(Records drawn from a dataset)
== Segment start ==
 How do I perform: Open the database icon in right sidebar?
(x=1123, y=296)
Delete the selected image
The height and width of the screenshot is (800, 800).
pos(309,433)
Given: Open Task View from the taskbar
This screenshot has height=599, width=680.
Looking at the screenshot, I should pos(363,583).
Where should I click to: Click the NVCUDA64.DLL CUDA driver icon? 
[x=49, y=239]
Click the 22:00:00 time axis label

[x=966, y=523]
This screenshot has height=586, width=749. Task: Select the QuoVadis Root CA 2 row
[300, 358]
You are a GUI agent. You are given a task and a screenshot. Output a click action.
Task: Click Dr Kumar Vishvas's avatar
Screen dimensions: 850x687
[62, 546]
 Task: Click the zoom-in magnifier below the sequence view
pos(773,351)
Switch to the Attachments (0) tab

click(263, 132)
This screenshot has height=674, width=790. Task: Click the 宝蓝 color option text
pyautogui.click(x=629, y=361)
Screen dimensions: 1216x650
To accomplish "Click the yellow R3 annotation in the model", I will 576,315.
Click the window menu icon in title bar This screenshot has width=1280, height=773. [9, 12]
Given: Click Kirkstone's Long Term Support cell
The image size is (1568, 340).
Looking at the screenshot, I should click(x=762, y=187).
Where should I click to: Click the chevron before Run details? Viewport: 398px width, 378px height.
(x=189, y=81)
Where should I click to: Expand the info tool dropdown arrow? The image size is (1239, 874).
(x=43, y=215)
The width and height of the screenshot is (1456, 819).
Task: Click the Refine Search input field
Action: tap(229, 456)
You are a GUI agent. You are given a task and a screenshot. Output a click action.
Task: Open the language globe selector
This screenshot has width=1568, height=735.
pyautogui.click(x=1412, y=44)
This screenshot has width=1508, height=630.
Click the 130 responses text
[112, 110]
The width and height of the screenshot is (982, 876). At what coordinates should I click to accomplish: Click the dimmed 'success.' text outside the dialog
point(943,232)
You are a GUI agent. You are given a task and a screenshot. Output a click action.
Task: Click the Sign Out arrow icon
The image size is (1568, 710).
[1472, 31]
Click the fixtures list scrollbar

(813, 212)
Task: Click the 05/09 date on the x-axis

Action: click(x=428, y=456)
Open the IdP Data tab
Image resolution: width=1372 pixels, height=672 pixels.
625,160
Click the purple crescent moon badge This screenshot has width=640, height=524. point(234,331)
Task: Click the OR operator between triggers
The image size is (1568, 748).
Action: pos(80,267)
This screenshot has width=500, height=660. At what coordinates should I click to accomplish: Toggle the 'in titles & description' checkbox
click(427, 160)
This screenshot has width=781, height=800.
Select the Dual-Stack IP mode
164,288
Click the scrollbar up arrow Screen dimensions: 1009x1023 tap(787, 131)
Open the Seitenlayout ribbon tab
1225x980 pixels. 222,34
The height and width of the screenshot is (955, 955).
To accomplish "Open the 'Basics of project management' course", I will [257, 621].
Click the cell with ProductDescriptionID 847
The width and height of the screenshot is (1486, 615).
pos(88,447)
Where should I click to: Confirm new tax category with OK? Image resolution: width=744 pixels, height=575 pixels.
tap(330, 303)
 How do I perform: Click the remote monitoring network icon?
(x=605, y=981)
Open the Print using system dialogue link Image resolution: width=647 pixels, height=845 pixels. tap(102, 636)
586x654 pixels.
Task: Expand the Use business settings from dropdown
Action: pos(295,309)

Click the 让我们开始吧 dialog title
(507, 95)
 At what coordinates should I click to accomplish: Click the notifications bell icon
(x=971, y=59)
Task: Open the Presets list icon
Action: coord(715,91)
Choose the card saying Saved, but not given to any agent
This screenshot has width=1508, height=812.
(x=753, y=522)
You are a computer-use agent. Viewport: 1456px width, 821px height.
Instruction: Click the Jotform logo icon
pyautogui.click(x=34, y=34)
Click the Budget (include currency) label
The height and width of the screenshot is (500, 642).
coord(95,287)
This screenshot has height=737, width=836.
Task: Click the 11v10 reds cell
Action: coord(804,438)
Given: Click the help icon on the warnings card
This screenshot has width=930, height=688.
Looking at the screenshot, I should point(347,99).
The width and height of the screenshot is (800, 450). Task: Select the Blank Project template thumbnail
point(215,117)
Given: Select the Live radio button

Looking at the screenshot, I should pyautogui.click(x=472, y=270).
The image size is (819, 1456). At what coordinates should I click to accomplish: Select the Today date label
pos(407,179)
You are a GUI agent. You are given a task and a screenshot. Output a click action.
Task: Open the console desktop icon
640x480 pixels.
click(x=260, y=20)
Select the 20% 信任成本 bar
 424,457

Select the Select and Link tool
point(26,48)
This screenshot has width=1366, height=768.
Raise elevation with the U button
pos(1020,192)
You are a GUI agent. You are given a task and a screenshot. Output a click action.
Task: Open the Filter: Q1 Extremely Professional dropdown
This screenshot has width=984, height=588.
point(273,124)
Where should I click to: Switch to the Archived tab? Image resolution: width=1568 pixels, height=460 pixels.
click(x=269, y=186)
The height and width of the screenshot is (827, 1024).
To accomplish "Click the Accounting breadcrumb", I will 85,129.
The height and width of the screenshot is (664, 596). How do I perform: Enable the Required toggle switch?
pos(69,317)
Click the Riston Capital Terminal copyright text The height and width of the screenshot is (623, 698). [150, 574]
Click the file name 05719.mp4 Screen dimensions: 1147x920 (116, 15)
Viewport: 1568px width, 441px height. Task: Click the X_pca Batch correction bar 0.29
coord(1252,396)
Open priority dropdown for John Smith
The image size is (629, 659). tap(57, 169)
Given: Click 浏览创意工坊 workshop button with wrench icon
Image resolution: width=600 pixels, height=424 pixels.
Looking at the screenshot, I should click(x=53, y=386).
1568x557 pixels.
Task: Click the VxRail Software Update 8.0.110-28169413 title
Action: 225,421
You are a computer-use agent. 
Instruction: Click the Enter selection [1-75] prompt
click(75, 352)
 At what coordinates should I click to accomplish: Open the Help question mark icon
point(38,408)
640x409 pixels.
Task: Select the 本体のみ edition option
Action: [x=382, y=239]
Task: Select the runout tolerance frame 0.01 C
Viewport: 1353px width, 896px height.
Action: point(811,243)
== Segment end ==
- **What needs to be done**:
Nothing should be omitted or altered. Retype the records exactly.

- **Expected answer**:
 How do I perform: Open the database icon in right sidebar?
(x=1123, y=296)
Delete the selected image
The height and width of the screenshot is (800, 800).
pos(309,433)
Given: Open Task View from the taskbar
This screenshot has height=599, width=680.
Looking at the screenshot, I should pos(363,583).
Where should I click to: Click the NVCUDA64.DLL CUDA driver icon? 
[x=49, y=239]
Click the 22:00:00 time axis label

[x=966, y=523]
This screenshot has height=586, width=749. Task: Select the QuoVadis Root CA 2 row
[300, 358]
You are a GUI agent. You are given a task and a screenshot. Output a click action.
Task: Click Dr Kumar Vishvas's avatar
Screen dimensions: 850x687
[62, 546]
 Task: Click the zoom-in magnifier below the sequence view
pos(773,351)
Switch to the Attachments (0) tab

click(263, 132)
This screenshot has height=674, width=790. Task: Click the 宝蓝 color option text
pyautogui.click(x=629, y=361)
Screen dimensions: 1216x650
To accomplish "Click the yellow R3 annotation in the model", I will 576,315.
Click the window menu icon in title bar This screenshot has width=1280, height=773. [9, 12]
Given: Click Kirkstone's Long Term Support cell
The image size is (1568, 340).
Looking at the screenshot, I should click(x=762, y=187).
Where should I click to: Click the chevron before Run details? Viewport: 398px width, 378px height.
(x=189, y=81)
Where should I click to: Expand the info tool dropdown arrow? The image size is (1239, 874).
(x=43, y=215)
The width and height of the screenshot is (1456, 819).
Task: Click the Refine Search input field
Action: tap(229, 456)
You are a GUI agent. You are given a task and a screenshot. Output a click action.
Task: Open the language globe selector
This screenshot has width=1568, height=735.
pyautogui.click(x=1412, y=44)
This screenshot has width=1508, height=630.
Click the 130 responses text
[112, 110]
The width and height of the screenshot is (982, 876). At what coordinates should I click to accomplish: Click the dimmed 'success.' text outside the dialog
point(943,232)
You are a GUI agent. You are given a task and a screenshot. Output a click action.
Task: Click the Sign Out arrow icon
The image size is (1568, 710).
[1472, 31]
Click the fixtures list scrollbar

(813, 212)
Task: Click the 05/09 date on the x-axis

Action: click(x=428, y=456)
Open the IdP Data tab
Image resolution: width=1372 pixels, height=672 pixels.
625,160
Click the purple crescent moon badge This screenshot has width=640, height=524. point(234,331)
Task: Click the OR operator between triggers
The image size is (1568, 748).
Action: pos(80,267)
This screenshot has width=500, height=660. At what coordinates should I click to accomplish: Toggle the 'in titles & description' checkbox
click(427, 160)
This screenshot has width=781, height=800.
Select the Dual-Stack IP mode
164,288
Click the scrollbar up arrow Screen dimensions: 1009x1023 tap(787, 131)
Open the Seitenlayout ribbon tab
1225x980 pixels. 222,34
The height and width of the screenshot is (955, 955).
To accomplish "Open the 'Basics of project management' course", I will [257, 621].
Click the cell with ProductDescriptionID 847
The width and height of the screenshot is (1486, 615).
pos(88,447)
Where should I click to: Confirm new tax category with OK? Image resolution: width=744 pixels, height=575 pixels.
tap(330, 303)
 How do I perform: Click the remote monitoring network icon?
(x=605, y=981)
Open the Print using system dialogue link Image resolution: width=647 pixels, height=845 pixels. tap(102, 636)
586x654 pixels.
Task: Expand the Use business settings from dropdown
Action: pos(295,309)

Click the 让我们开始吧 dialog title
(507, 95)
 At what coordinates should I click to accomplish: Click the notifications bell icon
(x=971, y=59)
Task: Open the Presets list icon
Action: coord(715,91)
Choose the card saying Saved, but not given to any agent
This screenshot has width=1508, height=812.
(x=753, y=522)
You are a computer-use agent. Viewport: 1456px width, 821px height.
Instruction: Click the Jotform logo icon
pyautogui.click(x=34, y=34)
Click the Budget (include currency) label
The height and width of the screenshot is (500, 642).
coord(95,287)
This screenshot has height=737, width=836.
Task: Click the 11v10 reds cell
Action: coord(804,438)
Given: Click the help icon on the warnings card
This screenshot has width=930, height=688.
Looking at the screenshot, I should point(347,99).
The width and height of the screenshot is (800, 450). Task: Select the Blank Project template thumbnail
point(215,117)
Given: Select the Live radio button

Looking at the screenshot, I should pyautogui.click(x=472, y=270).
The image size is (819, 1456). At what coordinates should I click to accomplish: Select the Today date label
pos(407,179)
You are a GUI agent. You are given a task and a screenshot. Output a click action.
Task: Open the console desktop icon
640x480 pixels.
click(x=260, y=20)
Select the 20% 信任成本 bar
 424,457

Select the Select and Link tool
point(26,48)
This screenshot has width=1366, height=768.
Raise elevation with the U button
pos(1020,192)
You are a GUI agent. You are given a task and a screenshot. Output a click action.
Task: Open the Filter: Q1 Extremely Professional dropdown
This screenshot has width=984, height=588.
point(273,124)
Where should I click to: Switch to the Archived tab? Image resolution: width=1568 pixels, height=460 pixels.
click(x=269, y=186)
The height and width of the screenshot is (827, 1024).
To accomplish "Click the Accounting breadcrumb", I will 85,129.
The height and width of the screenshot is (664, 596). How do I perform: Enable the Required toggle switch?
pos(69,317)
Click the Riston Capital Terminal copyright text The height and width of the screenshot is (623, 698). [150, 574]
Click the file name 05719.mp4 Screen dimensions: 1147x920 (116, 15)
Viewport: 1568px width, 441px height. Task: Click the X_pca Batch correction bar 0.29
coord(1252,396)
Open priority dropdown for John Smith
The image size is (629, 659). tap(57, 169)
Given: Click 浏览创意工坊 workshop button with wrench icon
Image resolution: width=600 pixels, height=424 pixels.
Looking at the screenshot, I should click(x=53, y=386).
1568x557 pixels.
Task: Click the VxRail Software Update 8.0.110-28169413 title
Action: 225,421
You are a computer-use agent. 
Instruction: Click the Enter selection [1-75] prompt
click(75, 352)
 At what coordinates should I click to accomplish: Open the Help question mark icon
point(38,408)
640x409 pixels.
Task: Select the 本体のみ edition option
Action: [x=382, y=239]
Task: Select the runout tolerance frame 0.01 C
Viewport: 1353px width, 896px height.
Action: point(811,243)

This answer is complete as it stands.